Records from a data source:

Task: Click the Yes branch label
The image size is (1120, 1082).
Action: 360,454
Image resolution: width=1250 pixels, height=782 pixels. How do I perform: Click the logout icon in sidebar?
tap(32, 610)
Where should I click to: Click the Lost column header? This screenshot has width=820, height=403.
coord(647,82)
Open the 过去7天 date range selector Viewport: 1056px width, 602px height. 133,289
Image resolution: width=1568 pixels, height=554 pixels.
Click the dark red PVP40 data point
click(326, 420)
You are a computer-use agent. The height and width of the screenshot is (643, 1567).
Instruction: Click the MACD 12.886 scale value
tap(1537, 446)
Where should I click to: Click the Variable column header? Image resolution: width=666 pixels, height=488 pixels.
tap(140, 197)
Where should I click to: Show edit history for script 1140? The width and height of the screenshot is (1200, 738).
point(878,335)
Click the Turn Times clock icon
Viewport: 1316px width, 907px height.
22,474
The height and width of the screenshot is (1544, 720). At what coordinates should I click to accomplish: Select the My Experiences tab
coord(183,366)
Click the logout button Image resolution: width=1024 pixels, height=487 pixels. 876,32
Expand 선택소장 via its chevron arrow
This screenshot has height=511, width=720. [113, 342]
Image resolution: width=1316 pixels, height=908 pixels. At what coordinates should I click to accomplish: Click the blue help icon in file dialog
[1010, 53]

- [TASK INSTRUCTIONS] Your task is to reproduce exactly the lines that begin with the one containing "You are a computer-use" and continue to the end of the data, both ends included.

- [RESPONSE AREA]
You are a computer-use agent. The height and width of the screenshot is (643, 1567).
Instruction: Click the MACD 12.886 scale value
tap(1537, 446)
Where should I click to: Click the Variable column header? Image resolution: width=666 pixels, height=488 pixels.
tap(140, 197)
Where should I click to: Show edit history for script 1140? The width and height of the screenshot is (1200, 738).
point(878,335)
Click the Turn Times clock icon
Viewport: 1316px width, 907px height.
22,474
The height and width of the screenshot is (1544, 720). At what coordinates should I click to accomplish: Select the My Experiences tab
coord(183,366)
Click the logout button Image resolution: width=1024 pixels, height=487 pixels. 876,32
Expand 선택소장 via its chevron arrow
This screenshot has height=511, width=720. [113, 342]
Image resolution: width=1316 pixels, height=908 pixels. At what coordinates should I click to accomplish: Click the blue help icon in file dialog
[1010, 53]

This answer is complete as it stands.